Accounts of this week’s massacre at a holy site in Luxor, Egypt, are beyond horrifying.

Islamic militants bent on the overthrow of Egypt’s secular state systematically murdered at least 65 innocent people in cold blood. Among them were children.

Survivors tell of the gunmen shooting indiscriminately, often aiming at people’s heads. When they ran out of bullets, they pulled out their knives and began slitting throats.

Such carnage has become all too familiar a sight in the Middle East, where terrorism has become a regular, and even expected, method of political expression.

As this week’s mass killing and terrorist bombings in Israel earlier this year show, those extremists will stop at nothing in trying to achieve their aims.

Whether they are attempting to halt the peace process between Israel and its neighbors or expressing hatred for the tourists who boost Egypt’s government, their motto is clear: the bloodier the better.

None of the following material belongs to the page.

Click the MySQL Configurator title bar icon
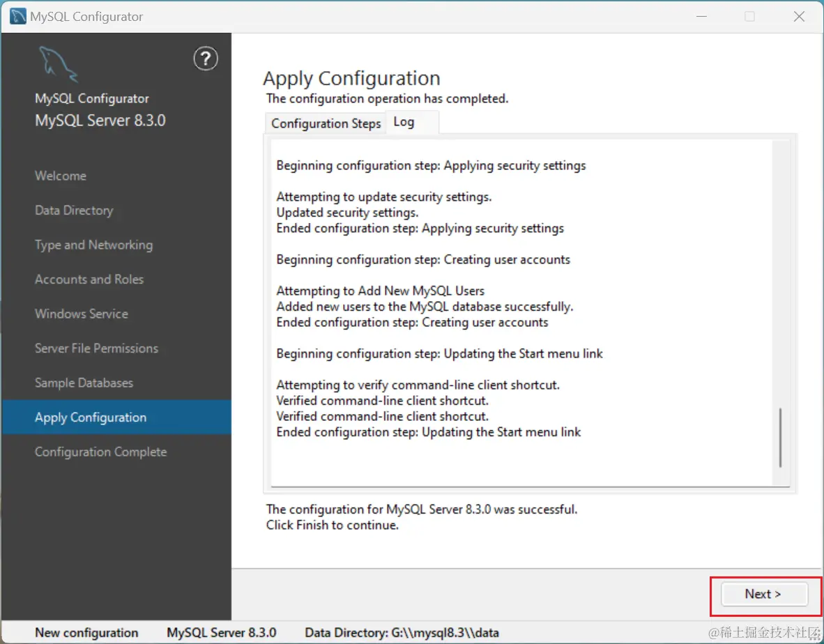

Because dissimilar political scenarios spawn terrorist actions, countries must formulate their own methods for dealing with the terrorist scourge.

Israel earlier this year found itself in the news with a botched attempt at assassinating a Hamas leader in Jordan. Many have lamented the failure of the operation, saying that wiping out extremists from the top down is the only way to stop them.

Egypt, for its part, faces fewer but more dangerous opponents after wiping out much of the Islamic militants’ leadership.

The Egyptian government has had some success in gutting the extremists’ funding, which analysts say weakened ties between the militants and their leadership in Europe.

The region can only gain from binding together to share information from its successes — and failures — in fighting terrorism. Terrorism is a common enemy — no matter what its genesis.